デリカ(三田無線)のディップメータです。アマチュアの世界だけでなく計測器でも老舗のメーカーでしたが、惜しくも先日廃業しました。
某OMのシャック整理の際にいただきました。上の写真は、メータを交換しメンテナンス後の状態です。
HAMBAND DIP METERという名称が付けられており、コイル4本を差し替えて3.5-144MHzのハムバンドをカバーするように設計されています。中波放送を含む500KHz-3.5MHzは、コイルを自作すれば利用可能でしょう。
シリアルNoが手書きで入っていることが手作りを感じさせます。6ケタ数字の最初2ケタの39は、昭和39年製という意味かもしれません。

まず中を開けて目視チェック、特に異常なパーツはありません。
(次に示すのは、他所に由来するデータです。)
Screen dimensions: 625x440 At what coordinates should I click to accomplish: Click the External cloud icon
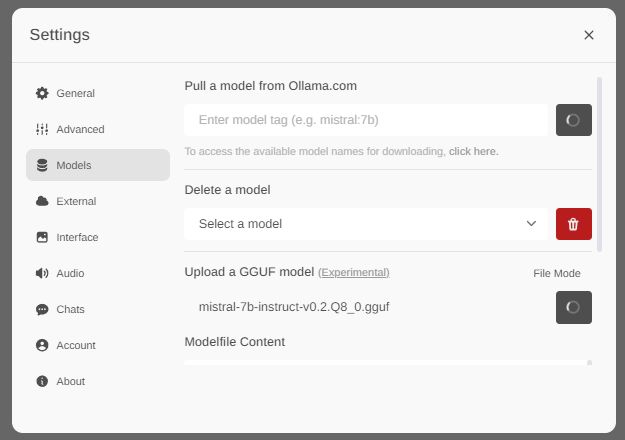pyautogui.click(x=42, y=201)
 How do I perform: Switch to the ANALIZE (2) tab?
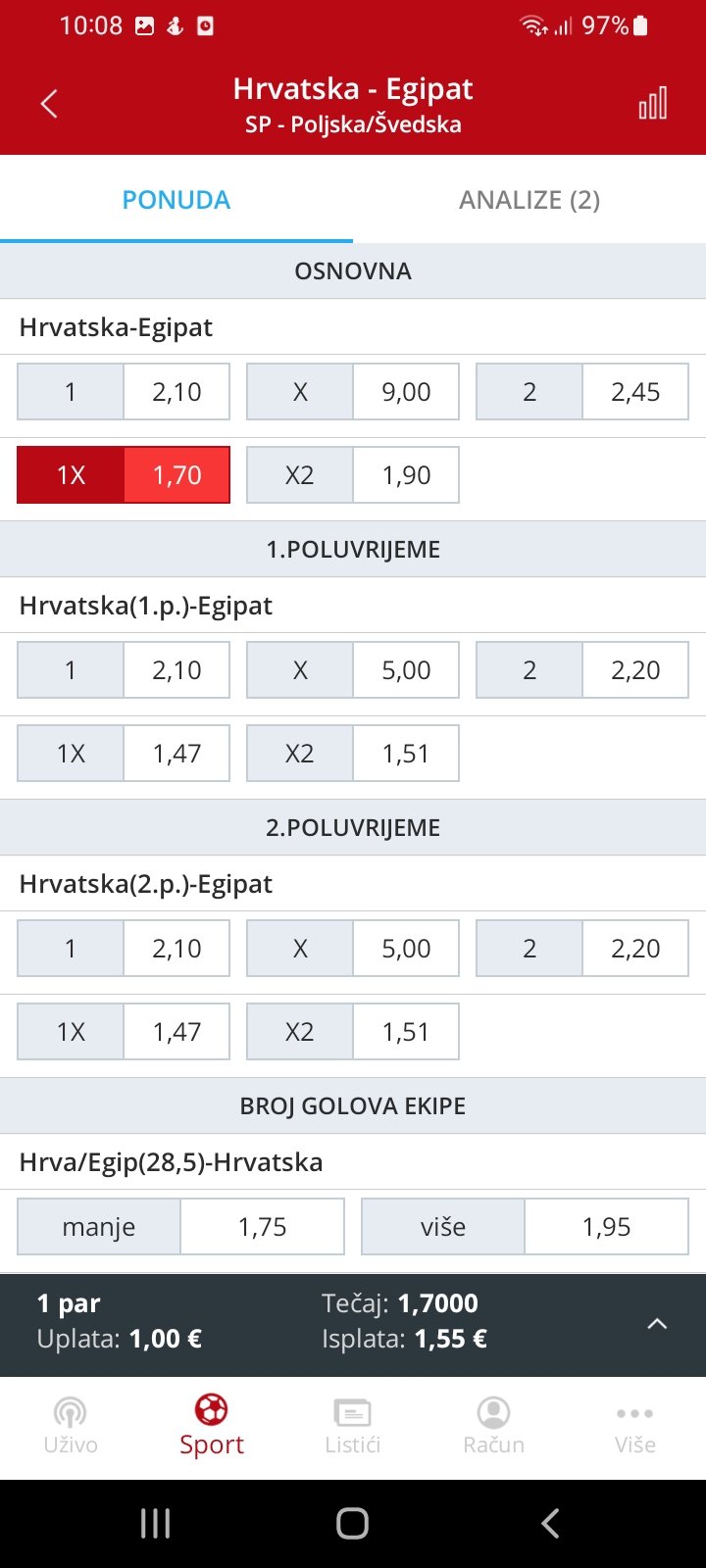tap(530, 200)
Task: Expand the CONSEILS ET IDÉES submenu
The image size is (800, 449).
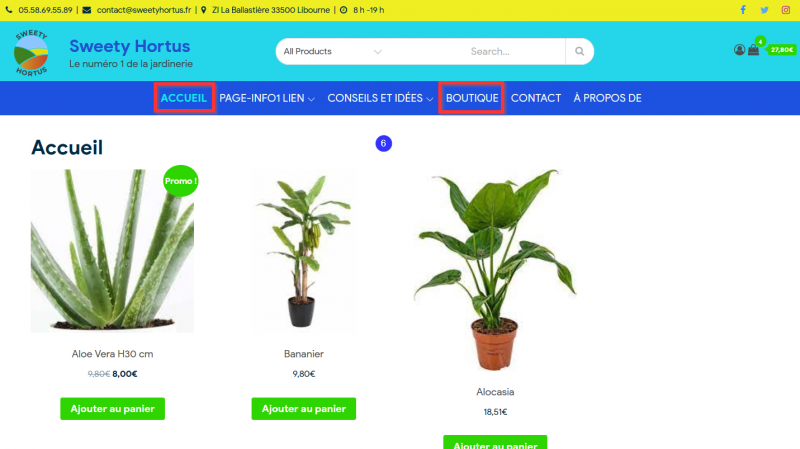Action: 380,98
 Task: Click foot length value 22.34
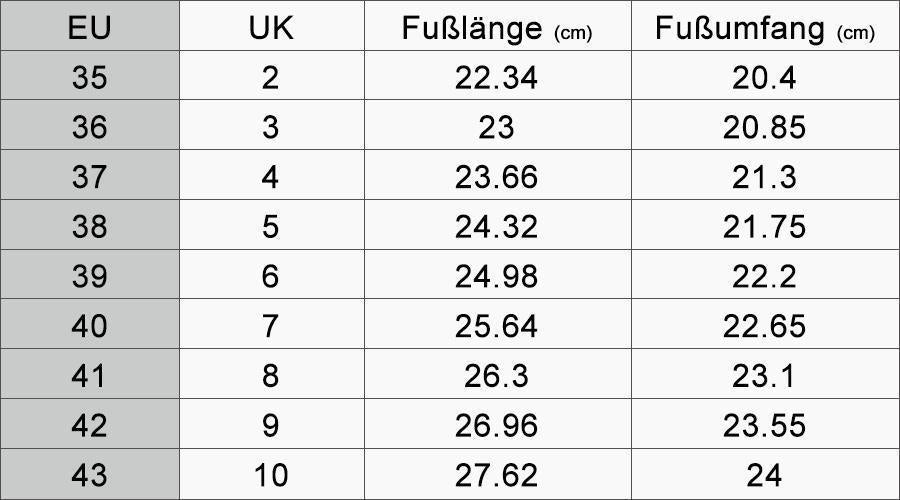tap(496, 77)
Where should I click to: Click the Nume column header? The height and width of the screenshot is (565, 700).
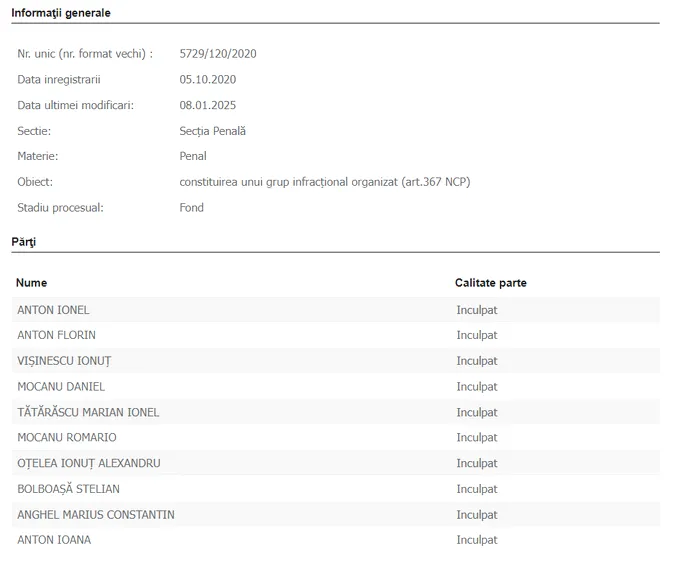point(32,283)
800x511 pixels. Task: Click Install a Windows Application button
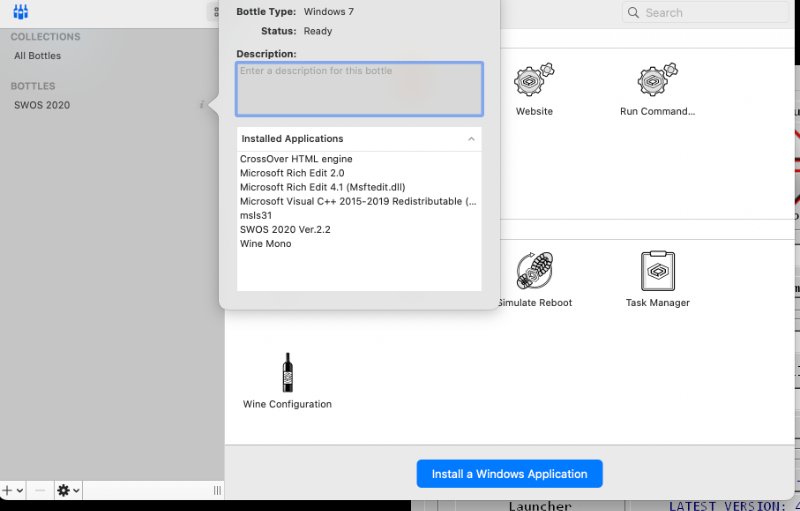(x=509, y=474)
真空管は6AK5です。
動作確認のため電源を入れましたが、メータが振れません。ヒータは点灯しているので電源をチェック、するとトランスの2次側からACが出ていません。トランスの断線らしく、テスターでも巻線の導通がありません。
回路図を入手し確認したところ、2次側の電圧は130Vです。ヒータの6.3Vも取り出せるトランスを探しましたが、小型すぎて中古・ジャンクとも見つかりません。
あきらめて再チェック・・・・すると今度は2次電圧が出ています。ハンダ箇所の劣化らしく、再ハンダしたら問題なく電圧が出るようになりました。
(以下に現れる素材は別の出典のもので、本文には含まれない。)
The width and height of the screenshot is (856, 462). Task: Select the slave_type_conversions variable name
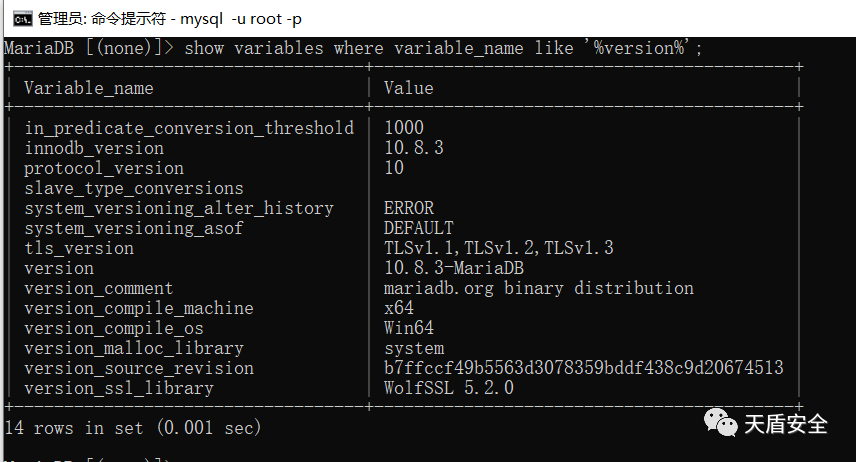(134, 188)
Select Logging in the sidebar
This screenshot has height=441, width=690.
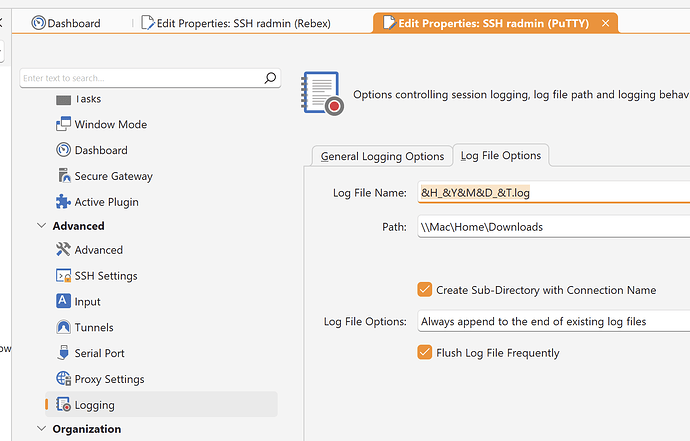pos(94,405)
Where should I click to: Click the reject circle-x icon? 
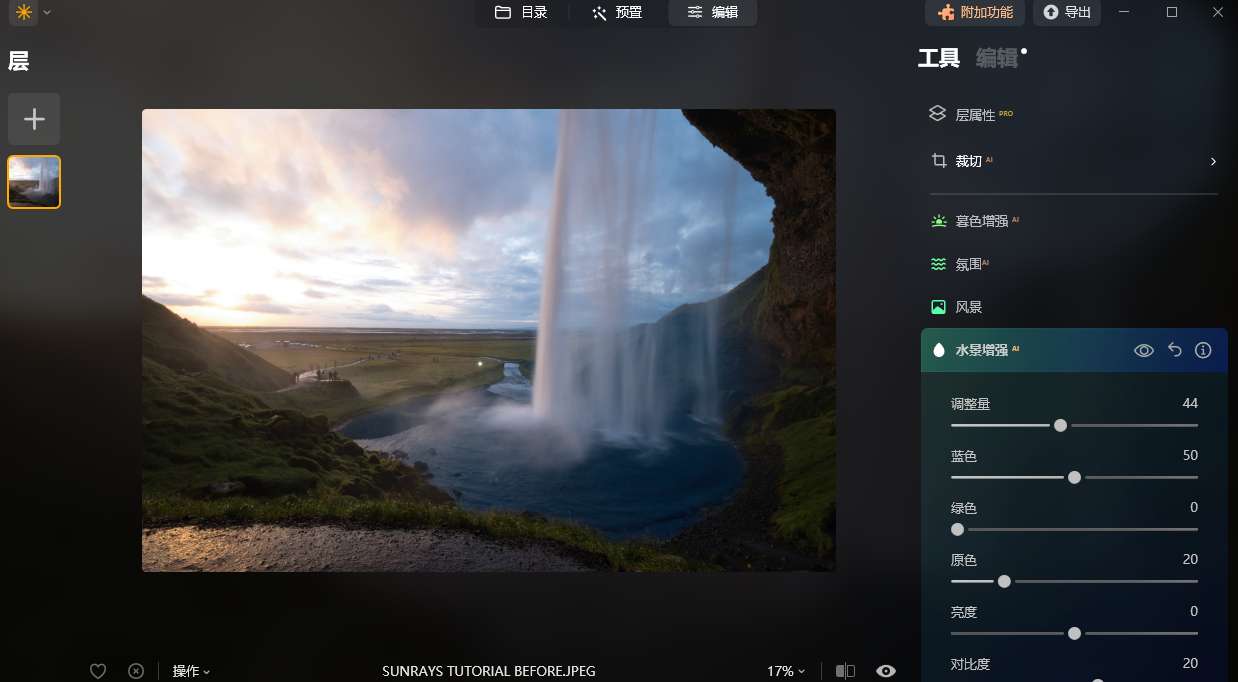[136, 671]
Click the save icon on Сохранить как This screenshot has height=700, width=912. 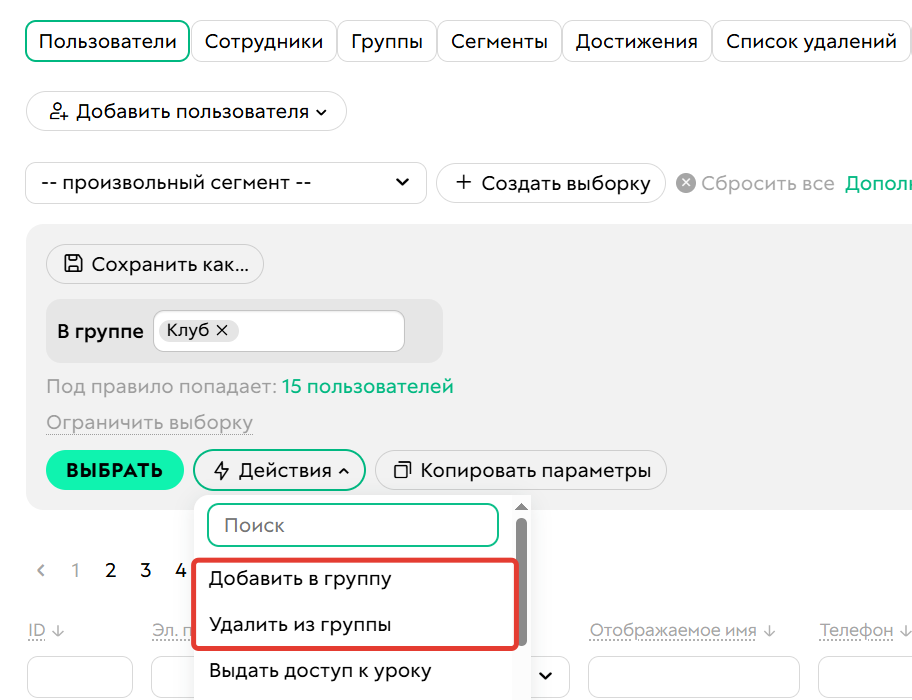pos(73,264)
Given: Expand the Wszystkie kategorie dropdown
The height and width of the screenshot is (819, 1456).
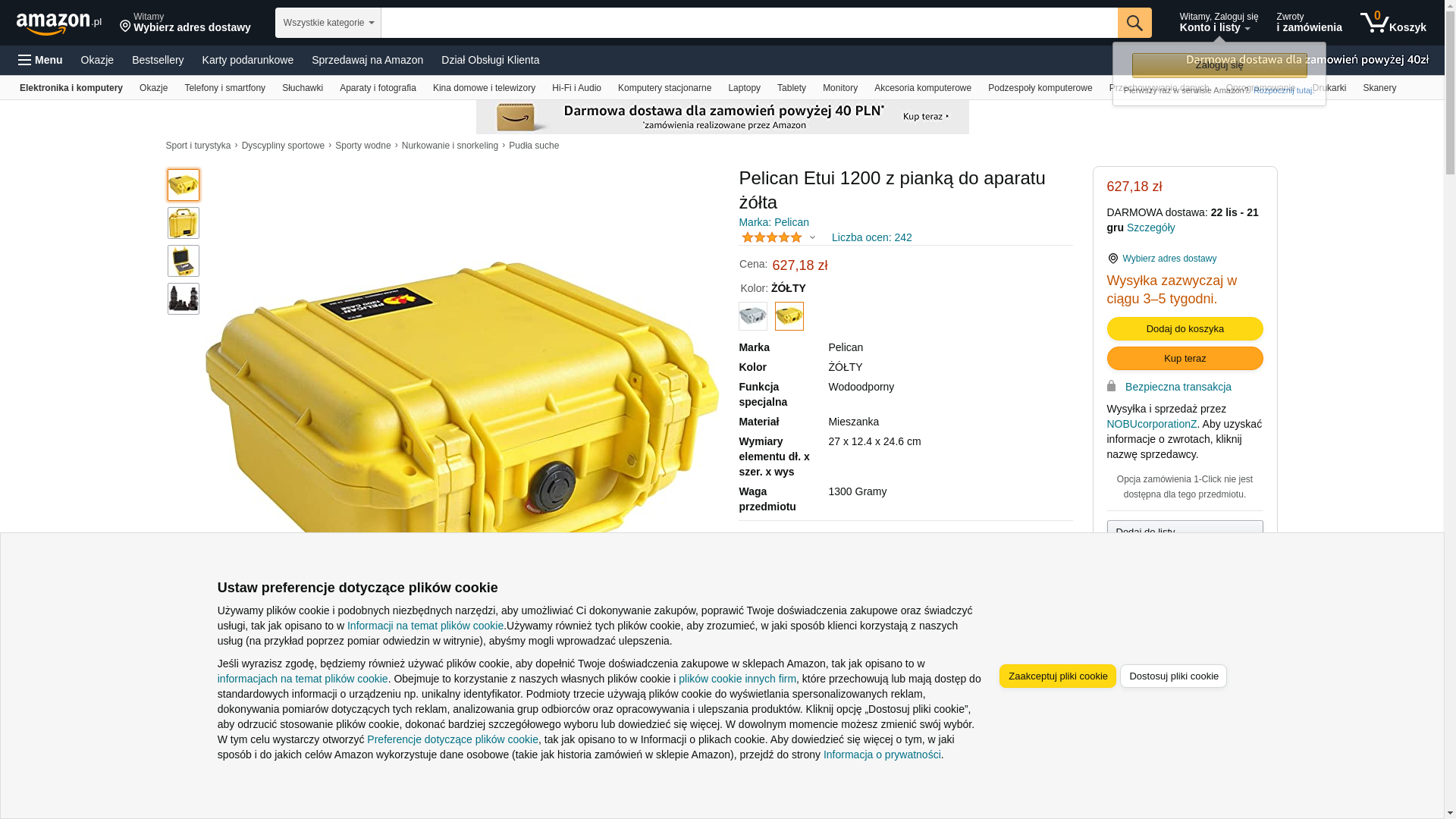Looking at the screenshot, I should pos(328,23).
これで解決と思ったら、依然としてメータが振れません。感度調整ボリュームを最大にすると、メータがわずかに動きました。真空管に電流は流れているようです。
電源のケミコンは劣化部品なので交換、しかし変化ありません。
原因はメータ(1mA)でした。テスタを直列接続し、電流を比較すると1/5程度しか振れません。分流抵抗が劣化している可能性があると考え交換を試みましたが、分解が難しくメータを壊してしまいました。
古い機器なので市販の同等品(H社製と思います)はなく、中古品を探してもいつ入手出来るかメドが立ちません。
結局、外観が異なる同サイズのメータをオークションで入手し、メータパネルを貼りかえることにしました。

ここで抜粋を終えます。